If your post includes any sound (especially video), make sure that you play it through during testing. Have someone who was not involved in the drafting/production listen to the communication to ensure they can easily understand what is being said. If they have questions, you may need to record the communique again. 

Consider that some members of your audience may not be able to listen to the sound, so add a warning to let them know that sound is required. 

7. Time Posts for Maximum Efficiency

If you are posting to multiple time zones, set up your signs to post at the same time for each time zone – not all at once. 

This ensures that your audiences are more likely to see what they need to when they need to see it. For example, if you post something at 10 am EST (east coast in the USA), people in Europe will be logging out and heading home and people on the west coast of the USA will not be online yet. 

World Time

Maximize the number of views at the optimal times. This will significantly increase how effective your posts are. 

8. Write for the Intended Audience

One of the most important considerations for each sign is who your target audience is. People will only take a few seconds to determine if they need to pay attention (or even bother to remember) to the sign. 

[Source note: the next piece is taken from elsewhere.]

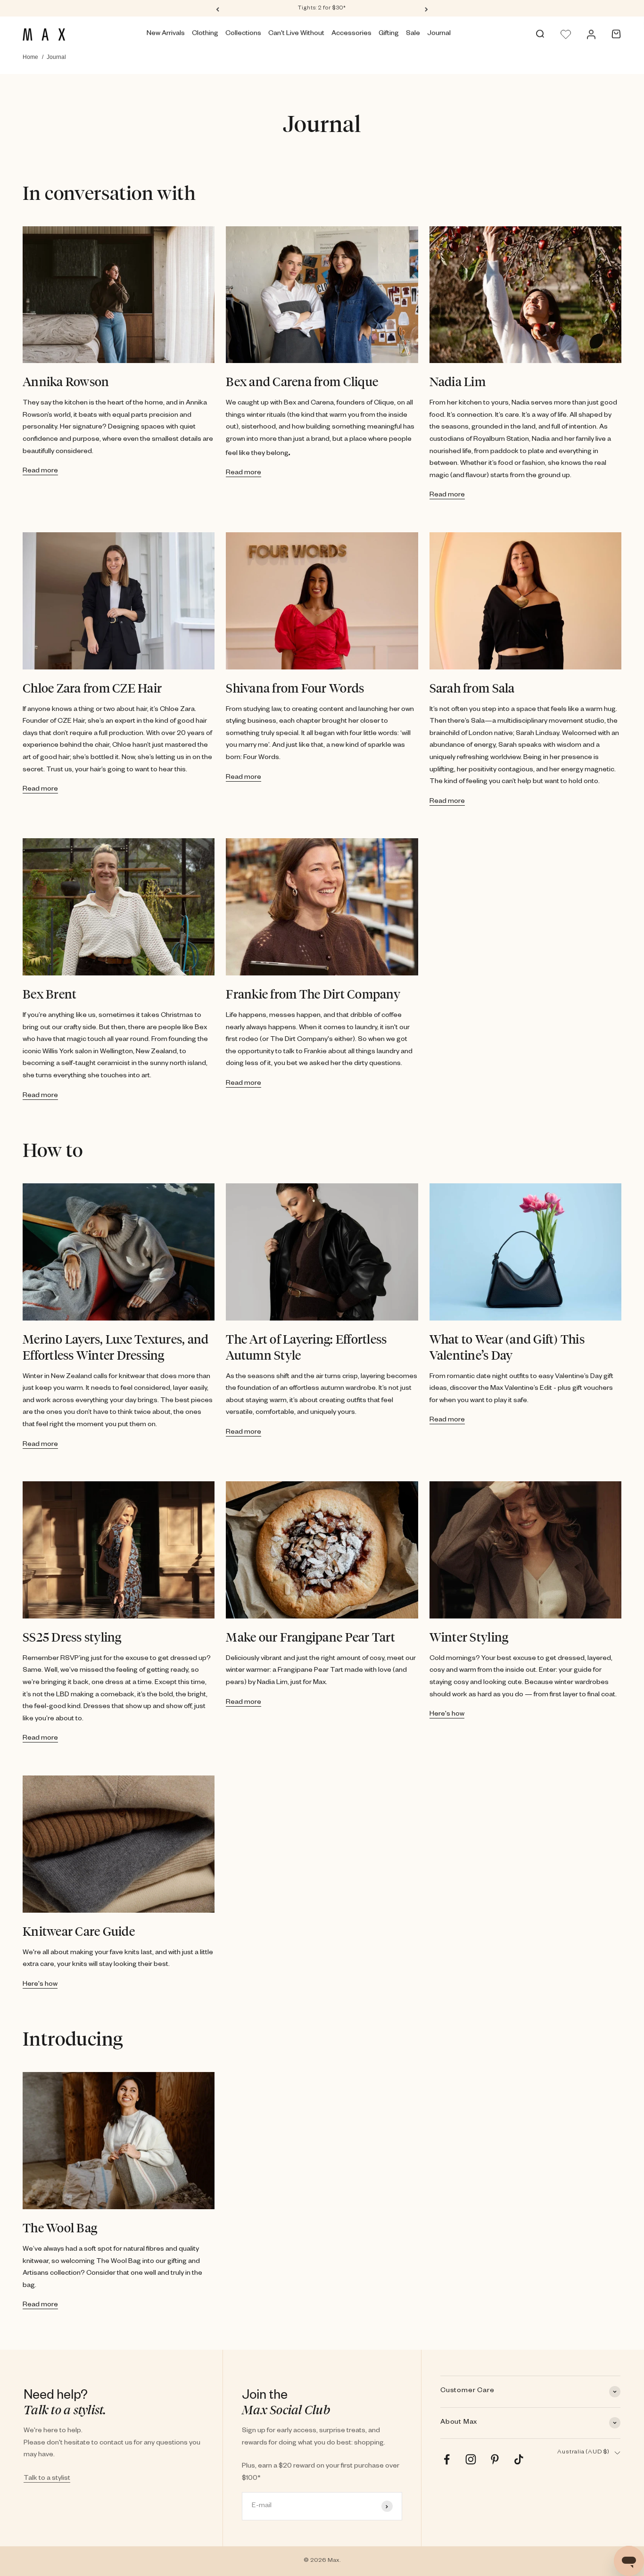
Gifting (389, 34)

To have the greatest effect, your sign needs to get the attention of the intended audience. Posting during the right time zone is part of this, but the text and method of offering the information is just as important. 

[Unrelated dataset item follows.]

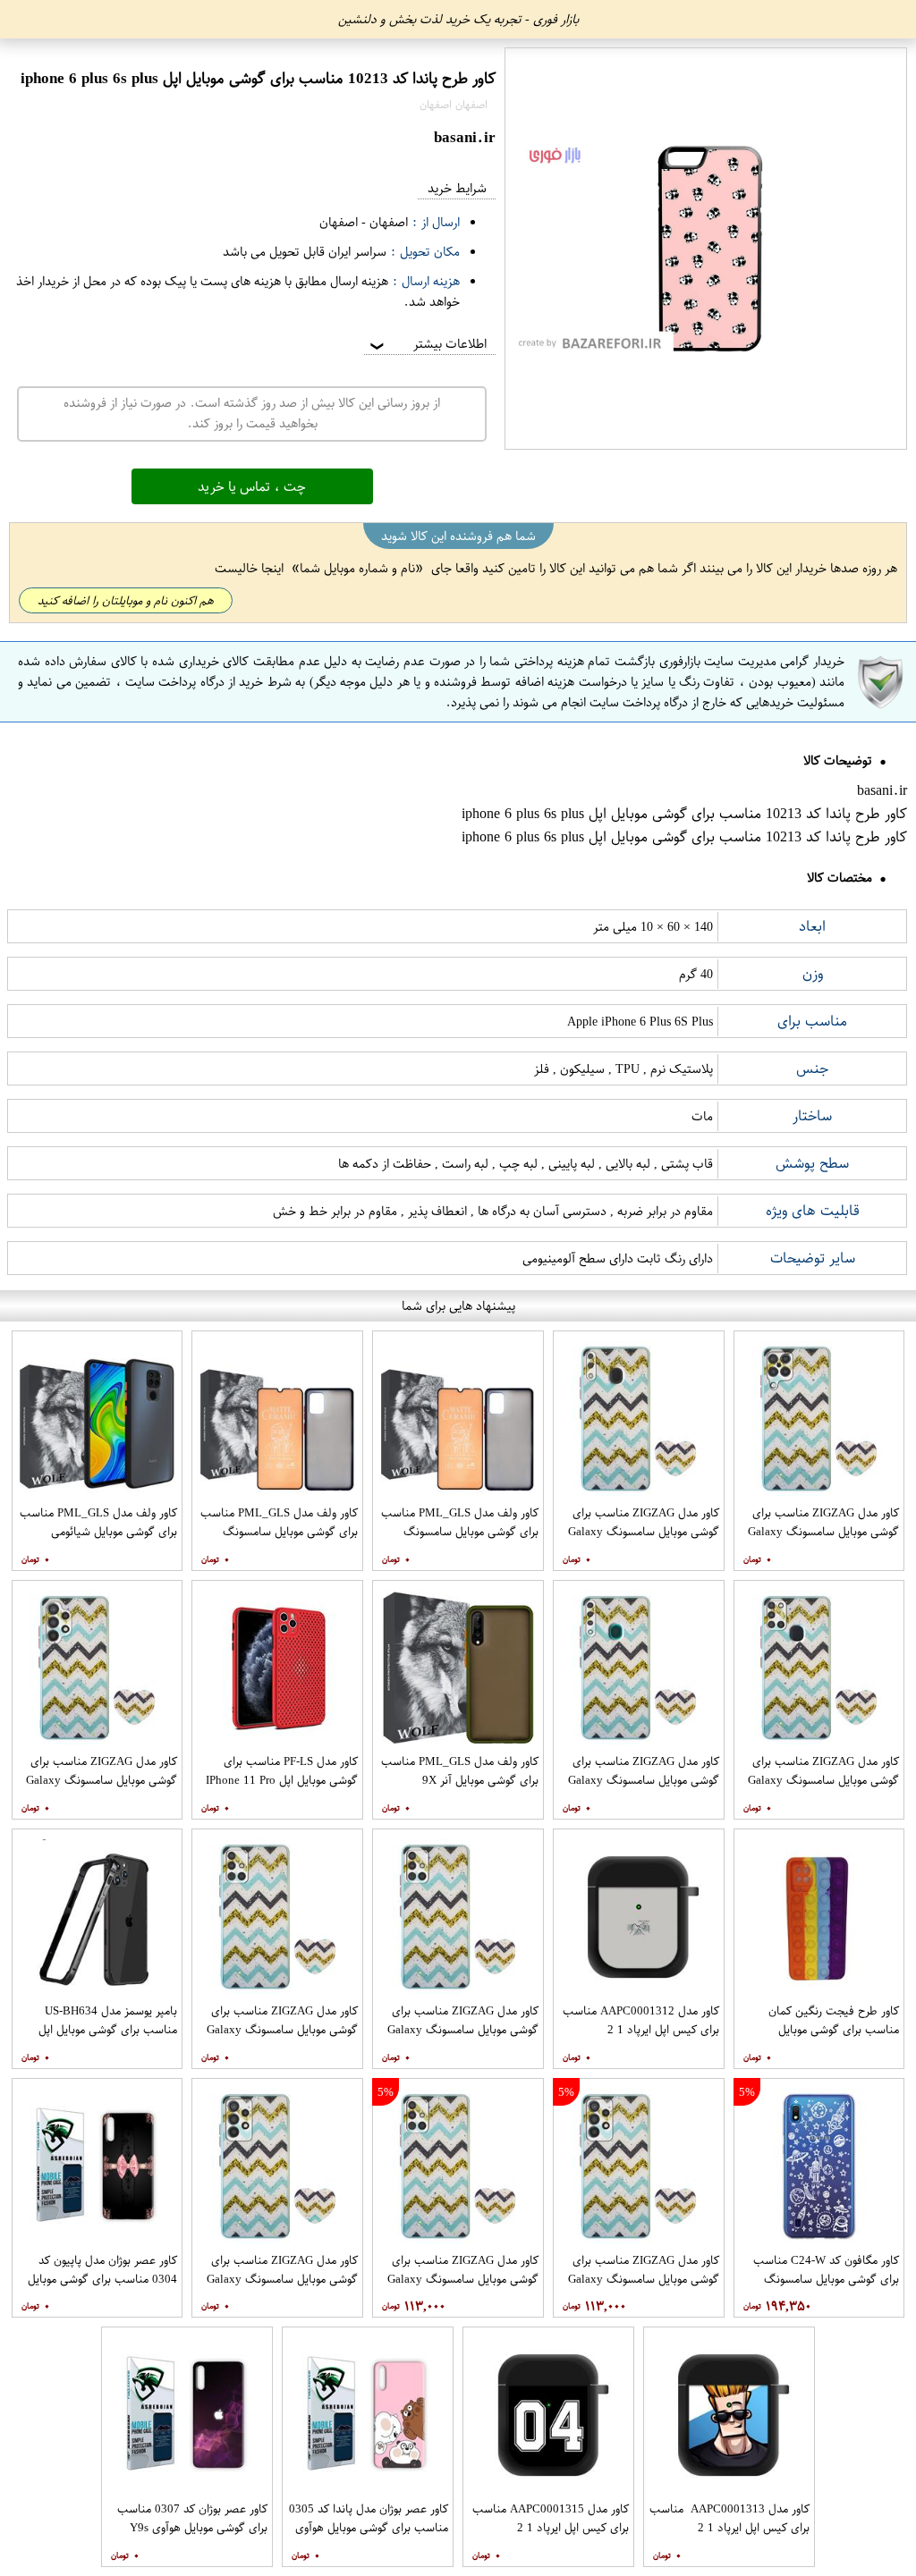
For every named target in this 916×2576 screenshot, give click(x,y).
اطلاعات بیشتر (427, 344)
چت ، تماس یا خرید (252, 486)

9. Encourage Collaboration

Some departments work best when they collaborate. Nearly every department should be working with marketing, but it is particularly important that marketing and development teams work together.

Mastering Collaboration

You don’t want marketing making promises that don’t reflect what your company is offering, whether it is a service or a product. This can be carried over to the posts that you add to your digital signs. 

10. Test Any Calls to Action

It is inevitable that you will add a call to action to your digital signage. From letting people know who to contact about an upcoming event to ask them to fill out forms, there are many reasons why you may want people to respond. 

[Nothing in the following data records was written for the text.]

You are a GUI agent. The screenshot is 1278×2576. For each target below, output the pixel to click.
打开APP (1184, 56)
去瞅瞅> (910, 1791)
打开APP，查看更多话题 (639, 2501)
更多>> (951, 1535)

Issuing a call to action is perfectly fine, but it does mean you should take the time to do some extra verification before you post. 

  • Any links that you post need to be checked to ensure that they work and that they take the reader to the right page. 
  • Any files from links need to be checked to make sure they download to different platforms. 

You should also consider using different phrases to increase the likelihood that people will click on the link. For example, using the term “sign up” tends to be less effective than “learn more” since one phrase implies that the reader will need to be active after clicking the link, while the other encourages the audience to read.  

Over time, you’ll want to see what calls to action have been effective and which ones haven’t. 

11. Assess Post Effectiveness

Just like with your website, you need to take the time to see how effective your signs have been. If you have a call to action you can see how many times links have been clicked or files downloaded and returned. 

If you find that a number of people are unaware of things that have been posted, you want to find out why your target audience wasn’t reached. 

Mastering Digital Signage by Collaboration

Even if you get it right in the beginning, you should change up your approach over time. One thing that is consistent about technology is that it will change. People’s attention span and way of consuming media will change with time. You’ll need to regularly check to see if your approach is continuing to be effective or determine that it is time to make some changes. 

Getting Your Future Posts Right

Whenever you post something on your digital signage, remember that its purpose is always to impart information. As long as you keep this in mind, you should be able to make the right choices, and master digital signage in no time!

Just like you have to change up your products and services, you’ll need to rethink how to keep your signs relevant. Don’t use them to post what amounts to white noise. 

Always make the posts count, just like you do with your website. Hope these tips will help you master your digital signage and create amazing displays!